Last month, PwC released the results of their new Health and Well-being Touchstone Survey, which included respondents from a broad range of industries, company sizes and locations around the world.
So what trends did it reveal?
1. Employee benefits are bigger than ever.
Employee benefits are crucial for attracting talented candidates. They’re also a measure that prospective employees use to compare one position to another. Nearly 40 percent of employers have already expanded their offerings and nearly 50 percent plan to do so.
2. But costs of care are rising.
While employers remain committed to providing benefits, they're rethinking their approach to healthcare.
- Cost shifting. Some are shifting the burden, offsetting costs by expanding employee cost-sharing or increasing employee contributions.
- High-deductible health plans (HDHPs). HDHPs have emerged as another way to control costs. The number of employers offering HDHPs is up by 62 percent from last year.

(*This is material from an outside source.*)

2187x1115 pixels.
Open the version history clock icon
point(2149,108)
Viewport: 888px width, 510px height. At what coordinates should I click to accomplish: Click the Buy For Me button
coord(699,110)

HDHPs that are compatible with health savings accounts are proving most popular.
- Private exchanges. About a third of employers are thinking about moving their workforce to a private exchange within the next three years.
3. Change is good.
To control costs, some employers made changes to the plans they offer and saw an annual increase of only 4.5 percent in 2013. Conversely, those who left their plans untouched saw costs rise by 7.9 percent in 2013.
4. Where options are concerned, more is more.
Assembling a palette of benefit options has become a trend, as workers (especially millennials) look not just for the quality of the choices presented, but also for the range.
5. Wellness programs are hot.
Most employers (71 percent) offer wellness programs, which are attractive to both employers and employees. For the latter, these programs present more choice (a benefit in itself) as well as an opportunity for a better lifestyle (also a goal in its own right). For employers, wellness programs can foster a healthier workforce, translating to lower costs. Biometric screenings, body mass index measurements and health risk questionnaires are quite popular.
6. Wellness includes chronic disease management.
Some employers (53 percent) offer programs for managing diseases, such as diabetes, asthma and chronic obstructive pulmonary disease. More than half of employers consider diabetes programs to be the most valuable of these. In any case, PwC Principal Mike Thompson expects disease management programs to grow. "I think this is an area not going away soon," he said.
7. Wellness is holistic.
Emotional and financial health matter too. Roughly 25 to 30 percent of employers are expanding their wellness offerings to include a focus on financial and emotional well-being as well as social, community and career health.